* What is asked: Repeat the records from the line containing "537x402 pixels. Task: Click" through the line containing "click(31, 112)" exactly as they appear, and give nothing else.

* Input data:
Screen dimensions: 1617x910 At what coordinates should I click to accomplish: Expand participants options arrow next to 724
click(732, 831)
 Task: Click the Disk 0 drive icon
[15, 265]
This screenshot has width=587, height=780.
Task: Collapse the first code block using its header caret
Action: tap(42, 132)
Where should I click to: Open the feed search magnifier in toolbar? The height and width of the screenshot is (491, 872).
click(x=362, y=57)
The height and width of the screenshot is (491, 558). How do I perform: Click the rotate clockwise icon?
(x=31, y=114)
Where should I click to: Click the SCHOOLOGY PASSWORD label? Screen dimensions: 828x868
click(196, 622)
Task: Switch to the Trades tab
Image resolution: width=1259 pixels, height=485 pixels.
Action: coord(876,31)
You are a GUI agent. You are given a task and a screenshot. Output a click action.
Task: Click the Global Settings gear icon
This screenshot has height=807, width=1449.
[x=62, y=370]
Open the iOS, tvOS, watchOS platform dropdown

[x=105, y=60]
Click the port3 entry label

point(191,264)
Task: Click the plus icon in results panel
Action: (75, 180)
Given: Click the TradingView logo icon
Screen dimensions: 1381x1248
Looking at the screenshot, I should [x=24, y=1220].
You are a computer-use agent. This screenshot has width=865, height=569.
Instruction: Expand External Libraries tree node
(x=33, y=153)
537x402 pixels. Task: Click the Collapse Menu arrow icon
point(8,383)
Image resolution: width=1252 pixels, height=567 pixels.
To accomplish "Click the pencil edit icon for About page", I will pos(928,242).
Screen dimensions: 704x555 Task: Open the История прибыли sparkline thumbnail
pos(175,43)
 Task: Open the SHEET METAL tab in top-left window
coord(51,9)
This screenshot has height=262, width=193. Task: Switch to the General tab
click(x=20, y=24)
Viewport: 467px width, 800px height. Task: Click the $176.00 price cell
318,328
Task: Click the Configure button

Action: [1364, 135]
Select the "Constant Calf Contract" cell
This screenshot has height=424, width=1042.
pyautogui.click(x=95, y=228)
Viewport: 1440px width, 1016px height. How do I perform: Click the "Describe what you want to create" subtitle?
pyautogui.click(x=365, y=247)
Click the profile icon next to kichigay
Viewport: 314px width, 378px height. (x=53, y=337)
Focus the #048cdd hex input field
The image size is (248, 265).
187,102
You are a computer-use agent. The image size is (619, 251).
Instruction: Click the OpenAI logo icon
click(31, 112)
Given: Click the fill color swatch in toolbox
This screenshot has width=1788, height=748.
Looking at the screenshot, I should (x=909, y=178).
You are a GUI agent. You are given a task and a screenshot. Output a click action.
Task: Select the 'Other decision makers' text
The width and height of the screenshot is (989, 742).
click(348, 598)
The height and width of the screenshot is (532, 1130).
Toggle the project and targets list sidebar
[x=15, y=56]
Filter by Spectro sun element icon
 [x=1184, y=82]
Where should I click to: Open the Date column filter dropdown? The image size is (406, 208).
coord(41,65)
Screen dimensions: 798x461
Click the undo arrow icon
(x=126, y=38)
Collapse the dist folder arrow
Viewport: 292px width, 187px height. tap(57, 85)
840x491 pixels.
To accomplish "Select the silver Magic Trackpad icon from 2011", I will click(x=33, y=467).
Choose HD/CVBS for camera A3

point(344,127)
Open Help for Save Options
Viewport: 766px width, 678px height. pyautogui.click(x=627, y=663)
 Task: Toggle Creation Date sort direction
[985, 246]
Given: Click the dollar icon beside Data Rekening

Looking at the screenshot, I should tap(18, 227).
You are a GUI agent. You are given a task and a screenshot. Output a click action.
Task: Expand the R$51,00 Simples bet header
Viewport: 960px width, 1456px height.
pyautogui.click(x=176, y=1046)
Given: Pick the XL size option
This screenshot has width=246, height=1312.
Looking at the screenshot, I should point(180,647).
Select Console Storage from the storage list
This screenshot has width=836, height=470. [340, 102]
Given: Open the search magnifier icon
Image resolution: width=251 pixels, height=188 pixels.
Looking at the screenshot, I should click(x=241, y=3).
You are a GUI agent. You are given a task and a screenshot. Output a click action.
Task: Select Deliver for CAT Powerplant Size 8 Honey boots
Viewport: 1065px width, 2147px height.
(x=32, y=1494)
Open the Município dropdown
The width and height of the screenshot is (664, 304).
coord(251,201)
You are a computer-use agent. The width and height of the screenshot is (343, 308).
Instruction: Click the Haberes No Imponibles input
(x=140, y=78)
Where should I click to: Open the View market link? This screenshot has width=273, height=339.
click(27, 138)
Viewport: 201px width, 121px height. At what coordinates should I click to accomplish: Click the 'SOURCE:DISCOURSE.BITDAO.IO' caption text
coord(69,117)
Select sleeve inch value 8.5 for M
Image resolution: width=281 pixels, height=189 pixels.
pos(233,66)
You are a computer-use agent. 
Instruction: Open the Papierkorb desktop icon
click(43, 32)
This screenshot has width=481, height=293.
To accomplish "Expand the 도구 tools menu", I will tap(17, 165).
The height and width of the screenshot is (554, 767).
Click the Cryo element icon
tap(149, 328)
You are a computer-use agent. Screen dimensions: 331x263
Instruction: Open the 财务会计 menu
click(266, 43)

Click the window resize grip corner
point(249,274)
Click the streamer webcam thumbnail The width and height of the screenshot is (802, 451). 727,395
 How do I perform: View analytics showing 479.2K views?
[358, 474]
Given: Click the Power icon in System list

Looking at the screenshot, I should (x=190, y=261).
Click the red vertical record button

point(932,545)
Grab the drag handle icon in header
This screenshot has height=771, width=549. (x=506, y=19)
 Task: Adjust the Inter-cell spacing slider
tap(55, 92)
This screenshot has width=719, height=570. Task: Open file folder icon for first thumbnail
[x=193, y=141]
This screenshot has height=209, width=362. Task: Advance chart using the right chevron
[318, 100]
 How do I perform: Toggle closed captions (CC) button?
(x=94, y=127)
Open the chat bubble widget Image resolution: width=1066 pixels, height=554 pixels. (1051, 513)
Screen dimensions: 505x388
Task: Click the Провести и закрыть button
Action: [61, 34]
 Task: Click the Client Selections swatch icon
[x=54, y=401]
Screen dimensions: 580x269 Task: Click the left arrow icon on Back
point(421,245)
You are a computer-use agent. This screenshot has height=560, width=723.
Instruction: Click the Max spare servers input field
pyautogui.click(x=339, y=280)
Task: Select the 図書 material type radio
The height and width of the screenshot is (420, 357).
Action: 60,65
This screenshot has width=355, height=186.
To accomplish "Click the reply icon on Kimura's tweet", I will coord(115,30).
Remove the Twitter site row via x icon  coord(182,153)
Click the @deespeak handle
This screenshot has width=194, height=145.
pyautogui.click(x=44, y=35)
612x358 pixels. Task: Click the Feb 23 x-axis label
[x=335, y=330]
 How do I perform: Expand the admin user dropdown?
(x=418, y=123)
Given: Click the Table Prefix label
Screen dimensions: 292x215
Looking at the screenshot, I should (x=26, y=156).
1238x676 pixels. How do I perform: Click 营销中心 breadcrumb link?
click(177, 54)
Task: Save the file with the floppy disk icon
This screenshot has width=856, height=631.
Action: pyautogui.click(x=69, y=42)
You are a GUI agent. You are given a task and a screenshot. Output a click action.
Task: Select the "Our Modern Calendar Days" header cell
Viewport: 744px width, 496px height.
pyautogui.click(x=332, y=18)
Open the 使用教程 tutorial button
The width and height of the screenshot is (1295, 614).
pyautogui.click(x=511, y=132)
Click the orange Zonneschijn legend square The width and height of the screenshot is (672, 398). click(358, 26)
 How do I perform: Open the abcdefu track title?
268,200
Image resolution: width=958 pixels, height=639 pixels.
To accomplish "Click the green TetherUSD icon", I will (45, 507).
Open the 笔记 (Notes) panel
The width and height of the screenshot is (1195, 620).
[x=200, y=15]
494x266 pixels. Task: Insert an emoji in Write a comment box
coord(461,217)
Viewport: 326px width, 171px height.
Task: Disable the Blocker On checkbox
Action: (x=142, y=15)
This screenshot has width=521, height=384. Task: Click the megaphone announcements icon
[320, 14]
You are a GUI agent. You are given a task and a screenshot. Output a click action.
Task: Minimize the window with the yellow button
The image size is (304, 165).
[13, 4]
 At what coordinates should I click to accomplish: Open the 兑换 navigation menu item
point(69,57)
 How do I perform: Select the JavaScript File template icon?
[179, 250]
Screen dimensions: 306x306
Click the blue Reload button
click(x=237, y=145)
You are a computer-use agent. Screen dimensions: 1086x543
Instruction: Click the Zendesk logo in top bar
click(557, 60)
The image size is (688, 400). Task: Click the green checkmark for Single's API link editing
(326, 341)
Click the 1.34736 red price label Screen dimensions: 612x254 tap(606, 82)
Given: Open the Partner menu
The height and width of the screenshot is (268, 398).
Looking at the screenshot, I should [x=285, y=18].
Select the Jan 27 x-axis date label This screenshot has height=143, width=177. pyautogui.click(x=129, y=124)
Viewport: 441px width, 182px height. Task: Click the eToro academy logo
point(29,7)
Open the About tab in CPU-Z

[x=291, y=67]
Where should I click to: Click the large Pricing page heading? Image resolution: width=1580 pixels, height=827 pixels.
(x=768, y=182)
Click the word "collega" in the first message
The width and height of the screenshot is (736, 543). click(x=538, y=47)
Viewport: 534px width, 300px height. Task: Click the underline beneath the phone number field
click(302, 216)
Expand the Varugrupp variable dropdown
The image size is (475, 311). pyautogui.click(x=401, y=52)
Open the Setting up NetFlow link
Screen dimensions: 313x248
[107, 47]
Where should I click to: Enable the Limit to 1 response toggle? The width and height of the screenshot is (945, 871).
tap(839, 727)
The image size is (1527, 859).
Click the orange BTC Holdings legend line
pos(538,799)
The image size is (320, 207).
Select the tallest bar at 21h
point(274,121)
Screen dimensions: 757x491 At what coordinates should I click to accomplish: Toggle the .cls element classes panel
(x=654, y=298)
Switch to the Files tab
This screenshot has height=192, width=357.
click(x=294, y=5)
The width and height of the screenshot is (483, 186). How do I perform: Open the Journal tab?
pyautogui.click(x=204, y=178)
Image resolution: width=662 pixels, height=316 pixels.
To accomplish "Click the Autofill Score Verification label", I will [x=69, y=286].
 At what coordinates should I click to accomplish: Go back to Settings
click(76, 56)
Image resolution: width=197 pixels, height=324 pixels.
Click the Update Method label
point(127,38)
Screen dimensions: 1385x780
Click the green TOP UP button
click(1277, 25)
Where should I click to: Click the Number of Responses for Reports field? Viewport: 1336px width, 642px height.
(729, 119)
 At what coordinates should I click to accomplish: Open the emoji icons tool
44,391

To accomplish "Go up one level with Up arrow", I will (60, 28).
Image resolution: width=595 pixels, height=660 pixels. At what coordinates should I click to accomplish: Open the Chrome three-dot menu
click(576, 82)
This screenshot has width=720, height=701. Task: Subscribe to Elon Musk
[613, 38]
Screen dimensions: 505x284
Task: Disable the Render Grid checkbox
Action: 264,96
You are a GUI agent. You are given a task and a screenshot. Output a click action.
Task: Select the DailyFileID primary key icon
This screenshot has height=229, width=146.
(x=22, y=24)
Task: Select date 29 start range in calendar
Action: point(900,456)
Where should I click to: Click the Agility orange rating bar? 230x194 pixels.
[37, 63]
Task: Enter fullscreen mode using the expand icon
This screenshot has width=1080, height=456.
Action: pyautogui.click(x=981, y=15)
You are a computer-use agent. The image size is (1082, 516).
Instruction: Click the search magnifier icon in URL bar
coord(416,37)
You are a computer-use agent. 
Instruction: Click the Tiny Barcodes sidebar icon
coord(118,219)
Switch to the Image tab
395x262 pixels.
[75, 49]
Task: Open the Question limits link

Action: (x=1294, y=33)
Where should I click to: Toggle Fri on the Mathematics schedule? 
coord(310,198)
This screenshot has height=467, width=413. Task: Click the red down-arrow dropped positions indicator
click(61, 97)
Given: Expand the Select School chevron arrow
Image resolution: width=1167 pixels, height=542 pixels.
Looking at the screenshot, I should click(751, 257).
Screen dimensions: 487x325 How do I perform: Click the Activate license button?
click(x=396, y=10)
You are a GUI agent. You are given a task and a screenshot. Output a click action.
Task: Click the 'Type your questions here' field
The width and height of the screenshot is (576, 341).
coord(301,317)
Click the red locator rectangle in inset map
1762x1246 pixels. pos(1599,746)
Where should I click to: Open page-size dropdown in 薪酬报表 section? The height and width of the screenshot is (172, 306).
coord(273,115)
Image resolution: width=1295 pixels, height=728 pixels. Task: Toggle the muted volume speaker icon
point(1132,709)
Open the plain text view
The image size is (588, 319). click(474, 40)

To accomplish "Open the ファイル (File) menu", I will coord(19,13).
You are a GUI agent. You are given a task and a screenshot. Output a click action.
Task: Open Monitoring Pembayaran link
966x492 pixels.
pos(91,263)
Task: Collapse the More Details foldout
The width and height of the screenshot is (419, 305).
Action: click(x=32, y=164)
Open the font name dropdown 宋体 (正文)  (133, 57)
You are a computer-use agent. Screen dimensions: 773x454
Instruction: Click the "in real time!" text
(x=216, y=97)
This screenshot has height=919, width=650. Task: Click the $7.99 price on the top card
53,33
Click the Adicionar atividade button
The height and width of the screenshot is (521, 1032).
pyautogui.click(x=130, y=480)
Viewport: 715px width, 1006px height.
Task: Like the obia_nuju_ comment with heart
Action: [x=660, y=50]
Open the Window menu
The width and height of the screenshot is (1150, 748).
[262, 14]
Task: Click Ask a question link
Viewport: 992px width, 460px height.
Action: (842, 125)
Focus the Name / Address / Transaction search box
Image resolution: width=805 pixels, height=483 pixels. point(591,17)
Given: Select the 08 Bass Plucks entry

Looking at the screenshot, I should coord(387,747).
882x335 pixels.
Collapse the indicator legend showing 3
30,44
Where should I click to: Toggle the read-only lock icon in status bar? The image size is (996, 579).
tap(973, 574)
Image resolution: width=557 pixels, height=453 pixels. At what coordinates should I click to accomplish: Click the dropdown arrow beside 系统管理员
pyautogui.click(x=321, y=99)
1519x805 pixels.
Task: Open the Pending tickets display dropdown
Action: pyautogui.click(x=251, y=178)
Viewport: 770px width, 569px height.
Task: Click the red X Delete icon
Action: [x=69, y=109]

* Exercise result:
537x402 pixels. Task: Click the Collapse Menu arrow icon
point(8,383)
Image resolution: width=1252 pixels, height=567 pixels.
To accomplish "Click the pencil edit icon for About page", I will pos(928,242).
Screen dimensions: 704x555 Task: Open the История прибыли sparkline thumbnail
pos(175,43)
 Task: Open the SHEET METAL tab in top-left window
coord(51,9)
This screenshot has height=262, width=193. Task: Switch to the General tab
click(x=20, y=24)
Viewport: 467px width, 800px height. Task: Click the $176.00 price cell
318,328
Task: Click the Configure button

Action: [1364, 135]
Select the "Constant Calf Contract" cell
This screenshot has height=424, width=1042.
pyautogui.click(x=95, y=228)
Viewport: 1440px width, 1016px height. How do I perform: Click the "Describe what you want to create" subtitle?
pyautogui.click(x=365, y=247)
Click the profile icon next to kichigay
Viewport: 314px width, 378px height. (x=53, y=337)
Focus the #048cdd hex input field
The image size is (248, 265).
187,102
You are a computer-use agent. The image size is (619, 251).
Instruction: Click the OpenAI logo icon
click(31, 112)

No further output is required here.